--- START OF Stored records ---

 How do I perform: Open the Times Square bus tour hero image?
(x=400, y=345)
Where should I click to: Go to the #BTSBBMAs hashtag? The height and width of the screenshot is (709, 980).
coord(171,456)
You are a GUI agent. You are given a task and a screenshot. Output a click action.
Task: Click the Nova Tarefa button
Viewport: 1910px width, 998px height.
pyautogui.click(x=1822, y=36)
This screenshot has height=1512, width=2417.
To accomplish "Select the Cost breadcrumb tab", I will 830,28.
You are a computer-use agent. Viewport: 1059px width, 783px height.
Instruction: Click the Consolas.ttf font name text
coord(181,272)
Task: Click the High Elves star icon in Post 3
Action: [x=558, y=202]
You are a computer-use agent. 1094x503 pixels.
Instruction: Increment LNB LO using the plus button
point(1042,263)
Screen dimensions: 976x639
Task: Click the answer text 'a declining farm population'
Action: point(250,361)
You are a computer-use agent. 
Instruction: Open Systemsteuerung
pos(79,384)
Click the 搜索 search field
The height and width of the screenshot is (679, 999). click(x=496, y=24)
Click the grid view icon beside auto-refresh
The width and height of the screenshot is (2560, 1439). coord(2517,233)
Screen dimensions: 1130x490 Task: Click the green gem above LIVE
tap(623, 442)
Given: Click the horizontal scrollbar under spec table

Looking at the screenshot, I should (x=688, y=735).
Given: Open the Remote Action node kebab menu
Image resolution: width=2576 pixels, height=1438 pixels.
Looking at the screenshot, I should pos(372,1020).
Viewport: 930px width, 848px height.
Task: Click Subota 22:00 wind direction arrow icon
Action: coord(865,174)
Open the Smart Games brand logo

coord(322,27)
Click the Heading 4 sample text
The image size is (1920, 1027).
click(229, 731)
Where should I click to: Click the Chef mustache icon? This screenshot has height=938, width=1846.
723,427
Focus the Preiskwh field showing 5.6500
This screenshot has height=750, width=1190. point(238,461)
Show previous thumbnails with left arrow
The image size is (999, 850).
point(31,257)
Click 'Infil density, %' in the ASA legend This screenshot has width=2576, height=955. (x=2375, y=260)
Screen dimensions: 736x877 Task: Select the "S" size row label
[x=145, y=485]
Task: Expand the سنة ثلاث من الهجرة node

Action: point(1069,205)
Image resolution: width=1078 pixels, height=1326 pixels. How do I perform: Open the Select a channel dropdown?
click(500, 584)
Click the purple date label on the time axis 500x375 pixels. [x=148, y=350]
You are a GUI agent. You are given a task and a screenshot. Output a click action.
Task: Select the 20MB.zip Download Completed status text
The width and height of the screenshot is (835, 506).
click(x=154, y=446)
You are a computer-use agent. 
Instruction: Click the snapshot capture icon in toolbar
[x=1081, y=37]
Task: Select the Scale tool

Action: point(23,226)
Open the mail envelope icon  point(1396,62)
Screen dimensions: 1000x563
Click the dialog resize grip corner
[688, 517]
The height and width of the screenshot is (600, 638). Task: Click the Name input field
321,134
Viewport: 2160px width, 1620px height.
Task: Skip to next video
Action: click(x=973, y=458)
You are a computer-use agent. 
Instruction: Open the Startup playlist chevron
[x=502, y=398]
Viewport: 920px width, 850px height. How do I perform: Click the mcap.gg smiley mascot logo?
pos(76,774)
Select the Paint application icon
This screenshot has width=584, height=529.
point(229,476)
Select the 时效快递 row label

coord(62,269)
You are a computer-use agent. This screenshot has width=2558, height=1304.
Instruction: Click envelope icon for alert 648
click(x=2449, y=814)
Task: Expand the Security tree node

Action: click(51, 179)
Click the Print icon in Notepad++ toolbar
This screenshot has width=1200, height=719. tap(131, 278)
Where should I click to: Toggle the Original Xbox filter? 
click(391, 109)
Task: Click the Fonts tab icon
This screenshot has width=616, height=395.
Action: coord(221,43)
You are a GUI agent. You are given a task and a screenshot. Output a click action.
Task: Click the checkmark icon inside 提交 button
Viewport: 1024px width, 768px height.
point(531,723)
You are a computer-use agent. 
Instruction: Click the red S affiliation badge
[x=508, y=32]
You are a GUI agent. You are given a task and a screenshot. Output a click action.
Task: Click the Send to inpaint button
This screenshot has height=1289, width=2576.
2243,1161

--- END OF Stored records ---

* _Stated exercise_: Reproduce, without alteration, the part of the material above that opens with the line containing "Click the grid view icon beside auto-refresh" and closes with the line containing "[x=502, y=398]", including both of those lines.

* _Answer in full_:
Click the grid view icon beside auto-refresh
The width and height of the screenshot is (2560, 1439). coord(2517,233)
Screen dimensions: 1130x490 Task: Click the green gem above LIVE
tap(623, 442)
Given: Click the horizontal scrollbar under spec table

Looking at the screenshot, I should (x=688, y=735).
Given: Open the Remote Action node kebab menu
Image resolution: width=2576 pixels, height=1438 pixels.
Looking at the screenshot, I should pos(372,1020).
Viewport: 930px width, 848px height.
Task: Click Subota 22:00 wind direction arrow icon
Action: coord(865,174)
Open the Smart Games brand logo

coord(322,27)
Click the Heading 4 sample text
The image size is (1920, 1027).
click(229, 731)
Where should I click to: Click the Chef mustache icon? This screenshot has height=938, width=1846.
723,427
Focus the Preiskwh field showing 5.6500
This screenshot has height=750, width=1190. point(238,461)
Show previous thumbnails with left arrow
The image size is (999, 850).
point(31,257)
Click 'Infil density, %' in the ASA legend This screenshot has width=2576, height=955. (x=2375, y=260)
Screen dimensions: 736x877 Task: Select the "S" size row label
[x=145, y=485]
Task: Expand the سنة ثلاث من الهجرة node

Action: point(1069,205)
Image resolution: width=1078 pixels, height=1326 pixels. How do I perform: Open the Select a channel dropdown?
click(500, 584)
Click the purple date label on the time axis 500x375 pixels. [x=148, y=350]
You are a GUI agent. You are given a task and a screenshot. Output a click action.
Task: Select the 20MB.zip Download Completed status text
The width and height of the screenshot is (835, 506).
click(x=154, y=446)
You are a computer-use agent. 
Instruction: Click the snapshot capture icon in toolbar
[x=1081, y=37]
Task: Select the Scale tool

Action: point(23,226)
Open the mail envelope icon  point(1396,62)
Screen dimensions: 1000x563
Click the dialog resize grip corner
[688, 517]
The height and width of the screenshot is (600, 638). Task: Click the Name input field
321,134
Viewport: 2160px width, 1620px height.
Task: Skip to next video
Action: click(x=973, y=458)
You are a computer-use agent. 
Instruction: Open the Startup playlist chevron
[x=502, y=398]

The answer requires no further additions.